[Supplied material]:
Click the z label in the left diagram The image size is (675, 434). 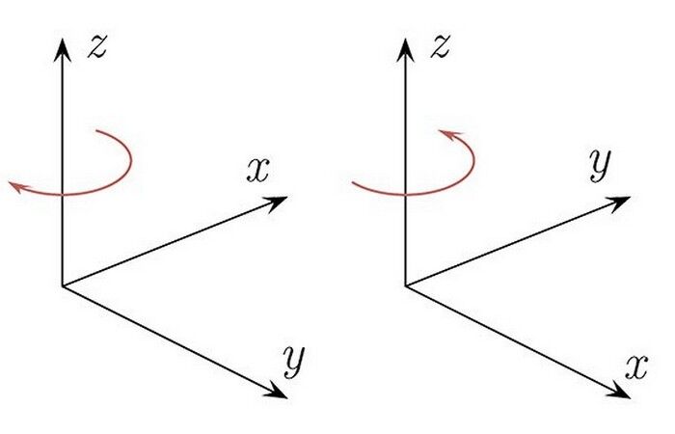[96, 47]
* * *
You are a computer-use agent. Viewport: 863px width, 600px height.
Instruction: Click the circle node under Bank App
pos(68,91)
...
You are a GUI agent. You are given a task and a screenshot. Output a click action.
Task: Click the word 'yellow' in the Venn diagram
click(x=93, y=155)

[Short problem]:
Reproduce only the records starting with the line that contains "You are a GUI" and going on through the line that contains "click(x=93, y=155)", requests included. Scale every coordinate in the answers by 1.8 and round each to a whole number, with halves going up.

[Response to this task]:
You are a GUI agent. You are given a task and a screenshot. Output a click action.
Task: Click the word 'yellow' in the Venn diagram
click(x=167, y=279)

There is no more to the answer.